Aim -> Format the listing's part that opens with the line containing "You are a computer-use" and closes with the line containing "[x=1133, y=27]" as a Markdown table with the columns n and Line, numbering each row and leaving out blank lines.

Listed records ->
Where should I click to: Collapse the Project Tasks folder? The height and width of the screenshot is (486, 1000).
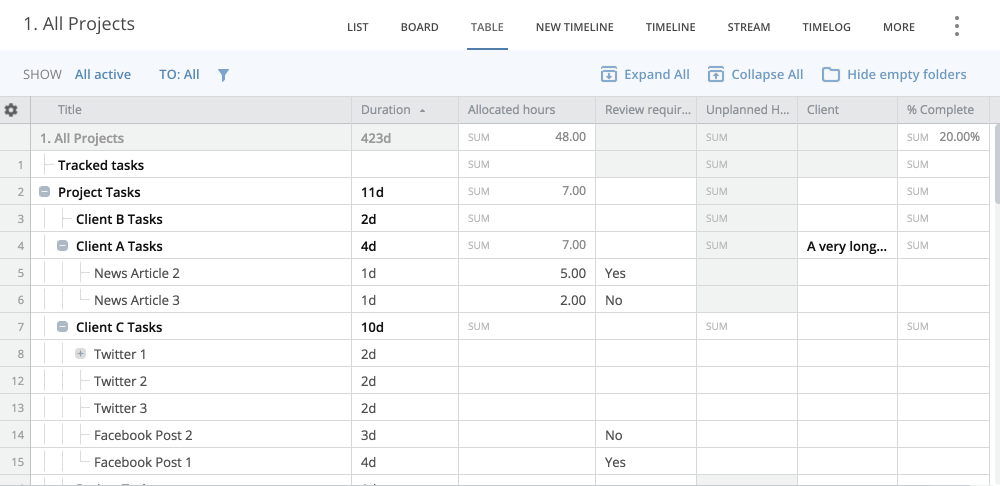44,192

* * *

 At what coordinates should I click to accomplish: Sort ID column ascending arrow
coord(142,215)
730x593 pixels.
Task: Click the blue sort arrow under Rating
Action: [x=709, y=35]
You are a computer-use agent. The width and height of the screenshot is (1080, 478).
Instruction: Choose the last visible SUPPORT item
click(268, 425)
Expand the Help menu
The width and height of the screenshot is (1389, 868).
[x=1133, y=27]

Written response ->
| n | Line |
|---|---|
| 1 | You are a computer-use agent. The width and height of the screenshot is (1080, 478). |
| 2 | Instruction: Choose the last visible SUPPORT item |
| 3 | click(268, 425) |
| 4 | Expand the Help menu |
| 5 | The width and height of the screenshot is (1389, 868). |
| 6 | [x=1133, y=27] |